1. Mas, em contrário, diz
o Príncipe dos Profetas: “Verdadeiramente, tu és o Deus que te ocultas, o
Deus de Israel, o Salvador” (Is 45.15); ora, o Deus verdadeiro é um Deus que
se oculta, isto é, é abscôndito; portanto, Deus, a fonte da luz, é um Deus
abscôndito.
2. Além disso, diz o texto
sapencial: “A glória de Deus é encobrir o negócio” (Pv 25.2); ora, se a
glória de Deus é encobrir, então, é um Deus que se oculta; portanto, Deus, a
fonte da luz, é um Deus abscôndito.
III. [Solução].
1. A Sagrada Escritura apresenta
Deus como luz (cf. 1Jo 1.5); logo, ao descrevê-Lo deste modo, também apresenta
Ele a partir da natureza da luz; e, pela natureza da luz, se sabe que a mesma
possui três efeitos: primeiro, a luz ilumina; segundo, a luz aquece; terceiro, a
luz é simples in se. Ora, estes três efeitos se aplicam a Deus: primeiro,
Deus ilumina. “Olharam para ele, e foram iluminados” (Sl 34.5a). Segundo,
Deus aquece. “Porque o SENHOR, teu Deus, é um fogo que consome, um Deus
zeloso” (Dt 4.24). Terceiro, Deus é um ser simples per se, isto é, é
absolutamente simples (cf. STh Ia, q. 3, a. 7, co.).
2. Portanto, Deus sendo ser
simples, não pode ser composto, logo, sendo luz, não constitui-se de trevas;
portanto, isso parece impugnar a proposição de que Deus é abscôndito; no
entanto, Deus é luz em Seu ser, em si mesmo, já que é absolutamente simples;
agora, ao se afirmar que Deus é abscôndito, se refere em relação a como Deus se
oculta em relação aos homens, pois, Deus se oculta, para que os homens, em suas
sabedorias carnais e pecaminosas, não o possam conhecer, tal como diz o
Apóstolo: “para que nenhuma carne se glorie perante ele” (1Co 1.29); e,
para que aqueles que o conhecem, o conheçam através do efeito da graça, que Ele
outorga aos eleitos, e, com isso, receba toda honra e glória.
3. Deste modo, Deus é luz, e é
abscôndito; é luz inacessível, e por isso, abscôndito; pois, os homens, em suas
naturezas pecaminosas não podem por si mesmos se achegar até Deus, a não ser
por efeito da graça, que os torna capazes de se aproximar de Deus, com o
propósito de viverem diante de dEle, e para a glória dEle, para que então,
possam contemplá-lo, ainda que nesta vida em enigma por espelho (cf. 1Co 13.12);
mas, a visão embaçada, ainda é mais visão do que a não-visão do ocultamento e
da abscondicidade.
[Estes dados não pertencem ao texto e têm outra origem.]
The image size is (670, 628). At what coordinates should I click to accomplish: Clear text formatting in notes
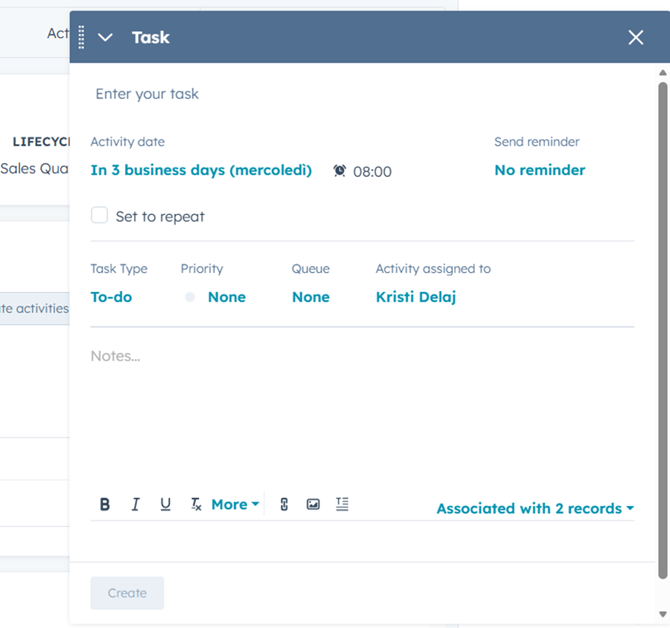point(196,505)
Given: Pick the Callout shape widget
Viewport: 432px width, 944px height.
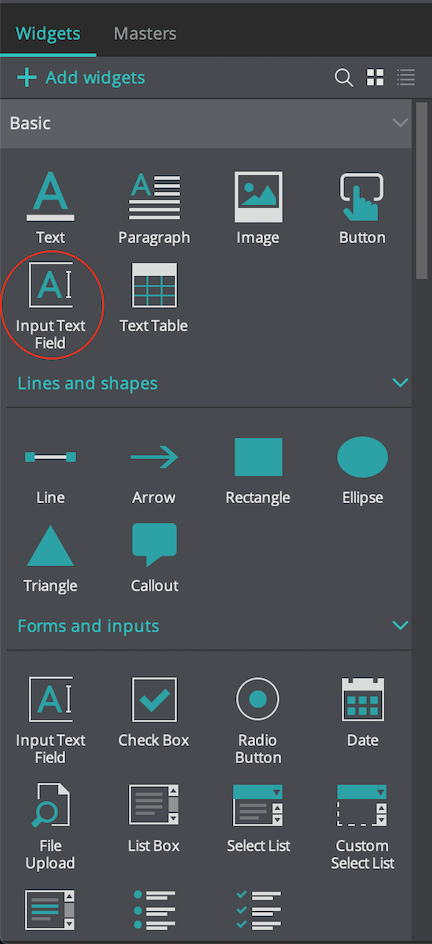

E a glória de Deus é manifesta em o mesmo se esconder e em
se mostrar; em se esconder dos homens naturais, que o rejeitam e o desprezam; e
se mostrar àqueles que se achegam a Ele como efeito da graça através da
caligine, tal como Moisés; se esconde dos homens naturais, e se mostra (revela)
aos fiéis; isto, se enquadra na afirmação de Agostinho: “Poder ter fé, como
poder ter caridade, pertence à natureza dos homens, embora ter fé, como ter
caridade, pertence à graça dos fiéis” (De Praed. Sanct., cap. V). À
natureza dos homens naturais, Deus se esconde; pela graça outorgada aos fiéis,
Deus se mostra e se revela.
IV. [Respostas aos Argumentos].
1. Quanto ao primeiro se responde que a manifestação da
glória de Deus na criação, refere-se a demonstração de Sua existência e de seu
Eterno poder, como diz o Apóstolo em Rm 1; portanto, em relação a compreensão
natural sobre Sua existência, Deus se mostra em suas obras, para que todos os
homens fiquem inescusáveis (cf. Rm 1.20); entretanto, em relação a Seu Ser, em
Sua essência, Deus permanece abscôndito, já que a revelação pela natureza é
sobre a Criação, Seu eterno poder e Divindade, mas não sobre Seu caráter e essência;
logo, Deus, a fonte de luz, em Seu ser, permanece oculto aos homens naturais.
2. Quanto ao segundo se responde
que a manifestação do conhecimento de Deus na Criação, é para demonstrar que
todos os homens são indesculpáveis por não o conhecerem e não o adorarem como
Deus, tal como diz o Apóstolo: “porquanto, tendo conhecido a Deus, não o
glorificaram como Deus, nem lhe deram graças; antes, em seus discursos se
desvaneceram, e o seu coração insensato se obscureceu” (Rm 1.21); logo, se
foram obscurecidos, não compreenderam verdadeiramente quem Deus é; portanto, a
estes, Deus permanece abscôndito. Logo, Deus, a fonte da luz, é abscôndito.
3. Quanto ao terceiro se responde
que, embora Deus seja o Pai das luzes e a fonte de toda iluminação, tanto na
ordem das coisas naturais, quanto na ordem das coisas espirituais, a
manifestação de sua luz se dá de modo diverso: nas coisas naturais, para todos
os homens conhecerem; nas coisas espirituais, para aqueles que foram redimidos
pela graça, como efeito da própria graça; logo, de um modo é manifesto, de
outro é abscôndito; nas coisas naturais, manifesto; nas coisas espirituais,
abscôndito; portanto, Deus, a fonte da luz, em relação as coisas espirituais, é
abscôndito.
4. Quanto ao quarto se responde que, Deus é luz, pois, é ser simples, e o ser simples não é composto; logo, enquanto luz não há nEle treva nenhuma; todavia, em relação a compreensão sobre Seu ser, em um sentido é manifesto, em outro é oculto; é manifesto na criação, enquanto todos podem conhecê-Lo como Criador; é oculto na salvação, enquanto é conhecido somente pelos eleitos pelo efeito da graça quando estes O conhecem como Salvador.
[1] A tradução latina estabelece o
nome Caius (Caio); aqui opta-se por manter uma transliteração mais perto do
texto grego, e se estabelece o nome Gaio, nas epístolas I a IV.
[2] cf. Alberto Magno, Commentari In
Epistolas B. Dionysii Areopagitae, epist. I, A, In: Op. Om., XIV,
869.
[3] Santo Agostinho, Confissões [Coleção Clássicos de Bolso. São Paulo:
Paulus, 2002], livro IV, cap. 1, n. 1, pág. 90.
[4] cf. Platão, República,
509b.
[5] cf. São Gregório de Nissa, De Vita Moysis, pars II.
[6] cf. Karl Barth, Church
Dogmatics I/2 [T. & T. Clark, 1956].